# Regional Domain Comparisons

Comparative analysis of occupational domain demand patterns across global regions, focusing on how O*NET task requirements vary by geographic market.

In [None]:
# Install and import required packages
import subprocess
import sys

packages = ['pandas', 'numpy', 'matplotlib', 'seaborn']

for package in packages:
    try:
        __import__(package)
        print(f"✓ {package} already installed")
    except ImportError:
        print(f"Installing {package}...")
        subprocess.check_call([sys.executable, '-m', 'pip', 'install', package])

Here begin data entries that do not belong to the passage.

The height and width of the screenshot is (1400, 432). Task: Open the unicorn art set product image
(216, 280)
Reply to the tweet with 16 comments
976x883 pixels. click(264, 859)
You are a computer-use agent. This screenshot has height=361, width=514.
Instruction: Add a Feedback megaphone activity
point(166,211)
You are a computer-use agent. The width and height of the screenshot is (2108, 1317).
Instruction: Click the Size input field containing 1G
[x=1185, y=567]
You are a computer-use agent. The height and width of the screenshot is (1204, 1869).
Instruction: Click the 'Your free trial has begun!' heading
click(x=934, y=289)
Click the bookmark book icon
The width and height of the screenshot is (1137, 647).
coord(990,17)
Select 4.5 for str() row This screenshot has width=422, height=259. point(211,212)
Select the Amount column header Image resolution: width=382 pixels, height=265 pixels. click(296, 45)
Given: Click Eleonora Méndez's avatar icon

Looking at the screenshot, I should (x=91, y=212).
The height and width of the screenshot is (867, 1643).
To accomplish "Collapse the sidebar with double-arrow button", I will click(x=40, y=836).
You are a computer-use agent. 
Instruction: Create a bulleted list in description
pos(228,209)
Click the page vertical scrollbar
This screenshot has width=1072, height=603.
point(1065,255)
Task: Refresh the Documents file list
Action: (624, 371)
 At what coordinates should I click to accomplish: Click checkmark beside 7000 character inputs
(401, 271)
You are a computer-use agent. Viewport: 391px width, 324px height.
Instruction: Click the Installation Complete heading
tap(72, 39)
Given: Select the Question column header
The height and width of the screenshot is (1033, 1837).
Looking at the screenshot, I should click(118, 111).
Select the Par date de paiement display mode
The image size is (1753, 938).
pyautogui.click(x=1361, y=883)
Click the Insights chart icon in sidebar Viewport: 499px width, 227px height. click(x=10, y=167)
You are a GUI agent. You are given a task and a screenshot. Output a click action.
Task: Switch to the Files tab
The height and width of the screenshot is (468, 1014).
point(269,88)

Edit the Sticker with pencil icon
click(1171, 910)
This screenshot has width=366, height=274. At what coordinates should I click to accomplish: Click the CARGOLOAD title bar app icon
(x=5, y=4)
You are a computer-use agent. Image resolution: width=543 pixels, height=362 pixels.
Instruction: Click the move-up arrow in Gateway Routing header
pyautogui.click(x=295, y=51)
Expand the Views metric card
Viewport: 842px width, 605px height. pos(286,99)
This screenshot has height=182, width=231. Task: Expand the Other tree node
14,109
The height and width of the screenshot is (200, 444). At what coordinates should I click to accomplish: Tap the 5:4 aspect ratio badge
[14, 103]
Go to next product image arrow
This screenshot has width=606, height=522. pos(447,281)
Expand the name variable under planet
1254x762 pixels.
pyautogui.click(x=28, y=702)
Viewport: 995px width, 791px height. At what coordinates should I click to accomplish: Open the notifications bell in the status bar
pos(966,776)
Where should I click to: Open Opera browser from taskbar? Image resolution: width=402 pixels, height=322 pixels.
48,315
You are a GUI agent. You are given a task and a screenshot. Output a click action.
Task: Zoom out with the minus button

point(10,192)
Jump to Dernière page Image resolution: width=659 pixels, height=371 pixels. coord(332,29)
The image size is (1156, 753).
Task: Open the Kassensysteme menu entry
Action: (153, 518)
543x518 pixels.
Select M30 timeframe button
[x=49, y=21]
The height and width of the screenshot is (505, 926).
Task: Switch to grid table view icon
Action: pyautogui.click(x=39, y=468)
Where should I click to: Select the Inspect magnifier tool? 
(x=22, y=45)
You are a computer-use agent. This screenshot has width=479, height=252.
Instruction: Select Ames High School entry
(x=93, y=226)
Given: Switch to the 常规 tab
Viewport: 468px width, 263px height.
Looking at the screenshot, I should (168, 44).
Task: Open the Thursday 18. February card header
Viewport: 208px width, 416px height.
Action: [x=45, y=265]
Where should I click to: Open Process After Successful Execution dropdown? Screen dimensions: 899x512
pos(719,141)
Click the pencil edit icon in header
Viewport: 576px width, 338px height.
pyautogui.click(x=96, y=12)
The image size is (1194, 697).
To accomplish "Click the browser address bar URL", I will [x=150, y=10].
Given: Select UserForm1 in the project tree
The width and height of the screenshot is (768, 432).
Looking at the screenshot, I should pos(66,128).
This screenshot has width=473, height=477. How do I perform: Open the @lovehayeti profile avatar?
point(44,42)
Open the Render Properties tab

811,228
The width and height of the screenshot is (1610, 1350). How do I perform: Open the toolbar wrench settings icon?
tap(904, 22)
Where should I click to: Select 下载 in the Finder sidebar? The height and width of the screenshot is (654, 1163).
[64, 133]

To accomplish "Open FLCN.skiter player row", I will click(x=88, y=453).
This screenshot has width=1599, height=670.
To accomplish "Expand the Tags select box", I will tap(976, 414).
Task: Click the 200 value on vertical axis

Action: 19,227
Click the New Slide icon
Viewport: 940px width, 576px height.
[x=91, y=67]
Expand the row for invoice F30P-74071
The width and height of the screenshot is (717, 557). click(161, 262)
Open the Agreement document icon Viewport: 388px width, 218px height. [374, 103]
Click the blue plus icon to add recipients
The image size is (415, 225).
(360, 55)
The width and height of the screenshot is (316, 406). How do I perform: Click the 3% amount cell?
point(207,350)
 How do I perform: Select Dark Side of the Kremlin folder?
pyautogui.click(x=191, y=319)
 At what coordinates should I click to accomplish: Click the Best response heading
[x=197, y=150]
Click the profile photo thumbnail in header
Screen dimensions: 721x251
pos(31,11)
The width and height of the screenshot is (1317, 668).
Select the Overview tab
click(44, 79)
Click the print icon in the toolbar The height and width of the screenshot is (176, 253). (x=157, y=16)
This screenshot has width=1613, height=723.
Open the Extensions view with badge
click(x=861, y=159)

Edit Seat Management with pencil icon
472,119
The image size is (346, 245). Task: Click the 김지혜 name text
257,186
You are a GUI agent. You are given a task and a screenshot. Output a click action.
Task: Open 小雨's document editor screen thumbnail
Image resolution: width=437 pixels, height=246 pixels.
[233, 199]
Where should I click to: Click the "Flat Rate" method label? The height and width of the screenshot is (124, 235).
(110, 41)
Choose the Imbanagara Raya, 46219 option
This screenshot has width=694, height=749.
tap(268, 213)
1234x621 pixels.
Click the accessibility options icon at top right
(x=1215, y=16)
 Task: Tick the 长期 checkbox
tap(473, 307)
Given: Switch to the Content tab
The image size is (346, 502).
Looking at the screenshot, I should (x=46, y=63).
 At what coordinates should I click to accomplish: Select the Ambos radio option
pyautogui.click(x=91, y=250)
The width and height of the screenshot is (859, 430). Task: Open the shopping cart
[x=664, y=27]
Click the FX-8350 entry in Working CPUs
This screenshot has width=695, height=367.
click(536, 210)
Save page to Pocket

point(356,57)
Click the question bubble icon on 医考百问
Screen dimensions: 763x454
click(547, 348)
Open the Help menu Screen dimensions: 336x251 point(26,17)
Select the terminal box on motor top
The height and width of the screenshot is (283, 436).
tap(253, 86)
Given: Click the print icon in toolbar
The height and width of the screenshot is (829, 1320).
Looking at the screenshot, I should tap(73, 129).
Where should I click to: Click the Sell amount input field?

print("Package installation complete!")

# Import all required libraries
import pandas as pd
import numpy as np
import matplotlib.pyplot as plt
import seaborn as sns

# Set up plotting style (consistent with other analysis notebooks)
plt.style.use('default')
sns.set_palette("husl")

# Load the domain regional dataset
df = pd.read_csv('domainregional.csv')

print(f"Dataset shape: {df.shape}")
print(f"Available regions: {sorted(df['region'].unique())}")
print(f"Available domains: {sorted(df['domain'].unique())}")
print(f"Total records: {len(df)}")

## Data Overview

This analysis examines occupational domain demand across **5 global regions** using **10 distinct occupational domains** derived from O*NET task classifications. The data represents aggregated task demand patterns from Claude AI usage, providing insights into regional workforce and skill requirements.

**Key Research Question**: How do occupational domain demands vary across different global regions, and what do these patterns reveal about regional economic specialization and workforce development priorities?

### Top O*NET Tasks by Region

Regional specialization reflected in most demanded occupational tasks (excluding meta-categories):

In [None]:
# Load raw O*NET task data to show top tasks by region
df_raw = pd.read_csv('onetregionalraw.csv')

# Define regions for consistent ordering
regions = ['North America', 'Latin America', 'Europe', 'Middle East & Africa', 'APAC']

print("🎯 TOP 5 O*NET TASKS BY REGION")
print("=" * 120)

for region in regions:
    print(f"\n📍 {region.upper()}:")
    print("-" * 60)
    
    # Get top 5 tasks for this region (excluding meta-categories)
    region_data = df_raw[
        (df_raw['region'] == region) & 
        (~df_raw['domain'].isin(['none', 'not_classified']))
    ].sort_values('value', ascending=False).head(5)
    
    for i, (_, row) in enumerate(region_data.iterrows(), 1):
        task = row['cluster_name']
        count = int(row['value'])
        domain = row['domain'].replace('_', ' ')
        
        # Show full task description
        print(f"{i:2d}. {task}")
        print(f"    Count: {count:,} | Domain: {domain}")
        print()

print(f"{'='*120}")
print("Complete task descriptions shown for detailed regional analysis")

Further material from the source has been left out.